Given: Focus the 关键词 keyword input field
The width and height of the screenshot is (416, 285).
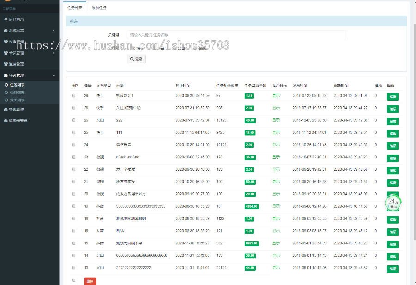Looking at the screenshot, I should [x=236, y=35].
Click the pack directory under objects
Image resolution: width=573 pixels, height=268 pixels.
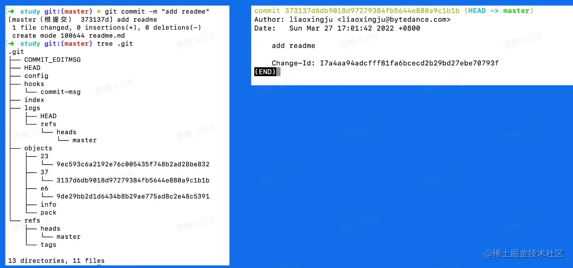pos(48,212)
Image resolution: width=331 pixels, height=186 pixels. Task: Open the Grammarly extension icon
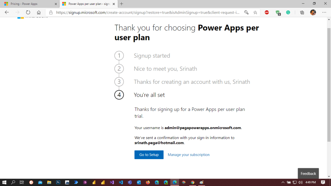[x=288, y=12]
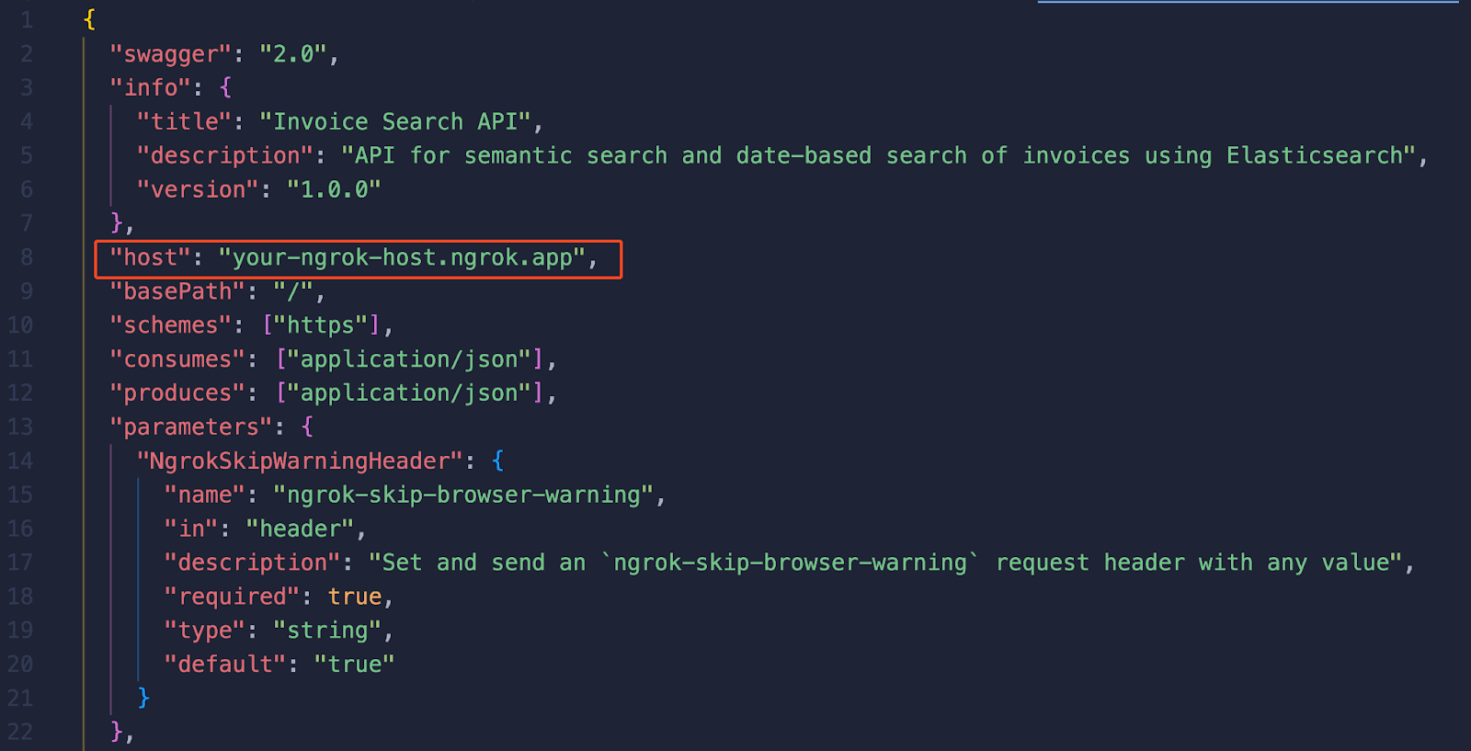
Task: Click "application/json" in the consumes array
Action: (409, 359)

WHAT TO PRODUCE — The range runs from the line containing "Click the pack directory under objects" through the end of the entries; print those lines exactly and leave the pictures out.

TASK ANSWER —
Click the pack directory under objects
Image resolution: width=573 pixels, height=268 pixels.
pos(48,212)
Image resolution: width=331 pixels, height=186 pixels. Task: Open the Grammarly extension icon
[x=288, y=12]
Task: Click "application/json" in the consumes array
Action: (409, 359)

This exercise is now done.